2007-01-21 Thread applecom

John Nielsen <[EMAIL PROTECTED]> wrote:


On Sunday 21 January 2007 20:07, [EMAIL PROTECTED] wrote:

My experience with ghoscscript device 'gdi' is that even patched it
generates a correct data only for 600 dpi resolution. With -r300' option
printer makes pages with large horizontal black and grey stripes.
Does somebody use Samsung laser printer and ghostscript device 'gdi' for
printing to it?


I have a Lexmark E210, which is basically a rebranded Samsung ML-1210. I
print to it using Cups and the foomatic scripts/filters and haven't had  
any

problems. I know it uses gs with the gdi device on the back end. I just
printed a test page at 300 dpi and it looks fine.
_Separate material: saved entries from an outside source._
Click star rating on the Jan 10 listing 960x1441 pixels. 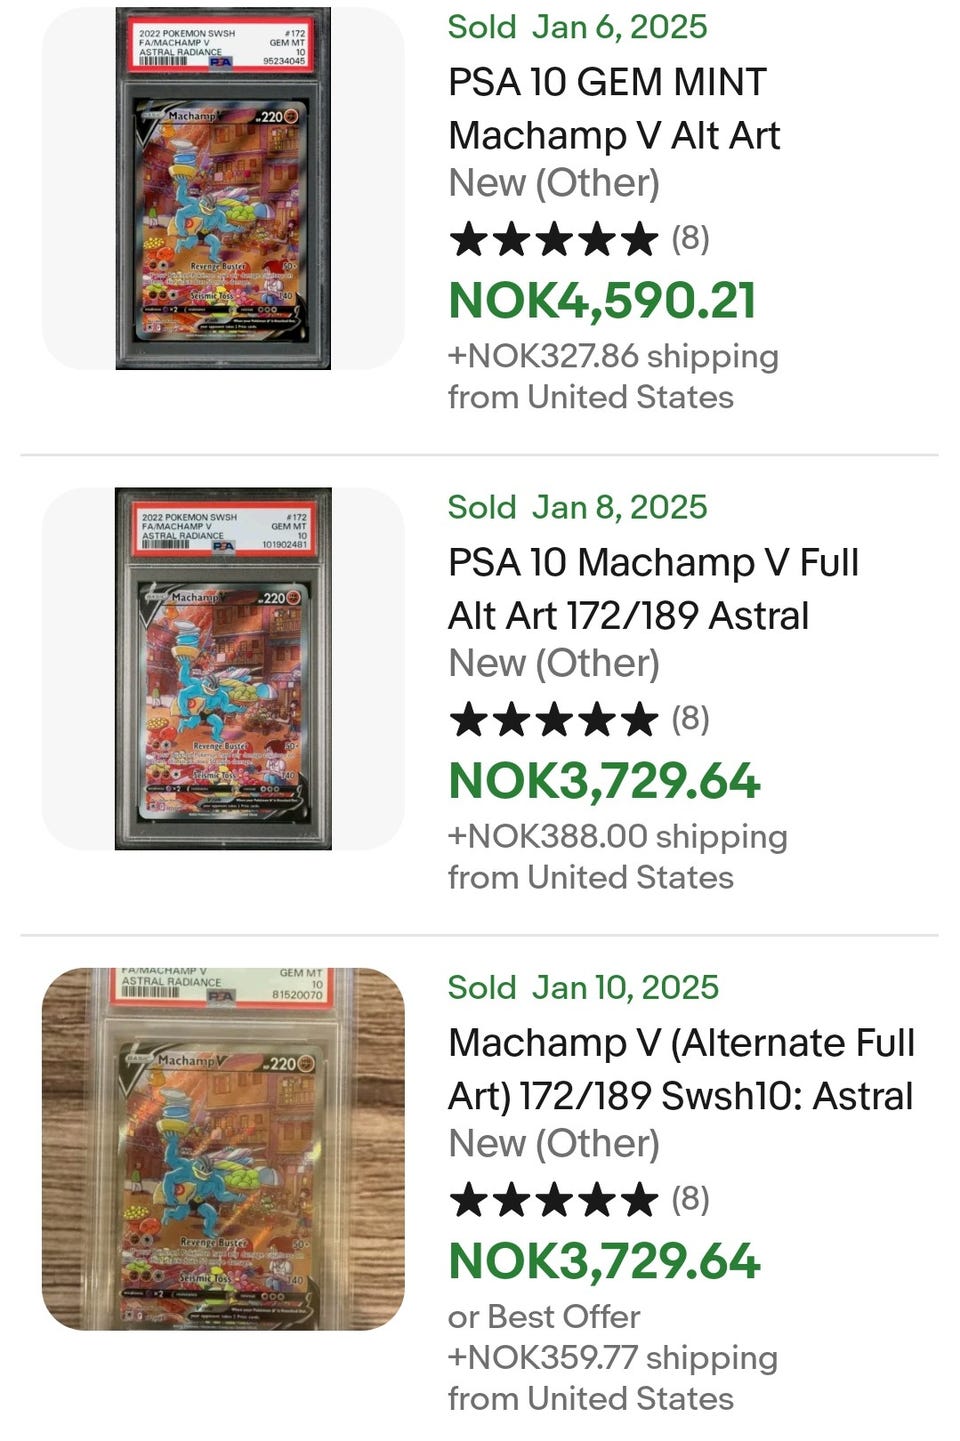point(554,1200)
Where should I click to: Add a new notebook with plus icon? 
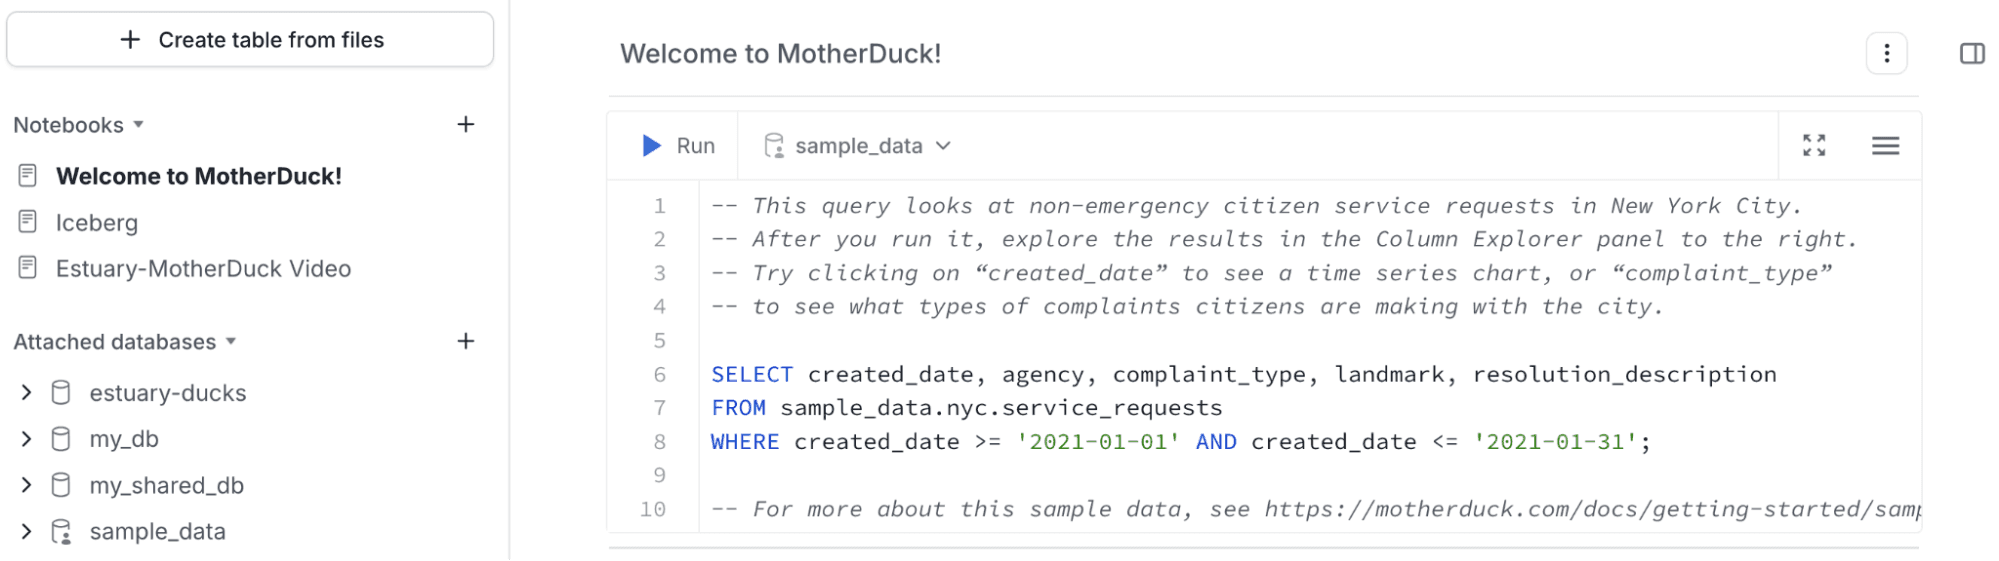click(x=466, y=125)
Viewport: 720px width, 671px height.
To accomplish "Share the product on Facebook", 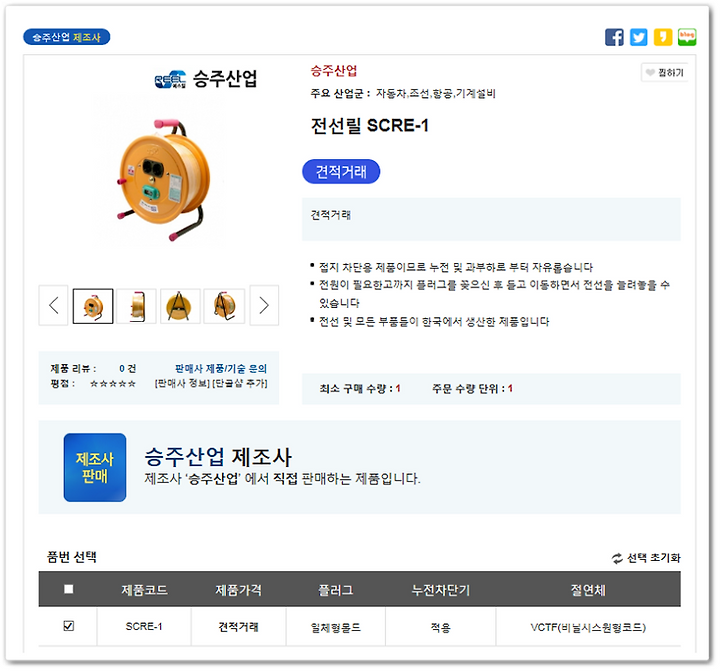I will coord(614,37).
I have Samsung ML-1210 exactly, foomatic-filters-3.0.2_4,
ghostscript-gnu-7.07_15.
Try to print alphabet.ps from ghostscript examples with 300 dpi. For
example:
'foomatic-rip --ppd  -o Resolution=300x300dpi -o
PageSize=A4 /usr/local/share/ghostscript/7.07/examples/alphabet.ps >
/dev/ulpt0'.
Is page printed well? For me isn't, only ugly stripes.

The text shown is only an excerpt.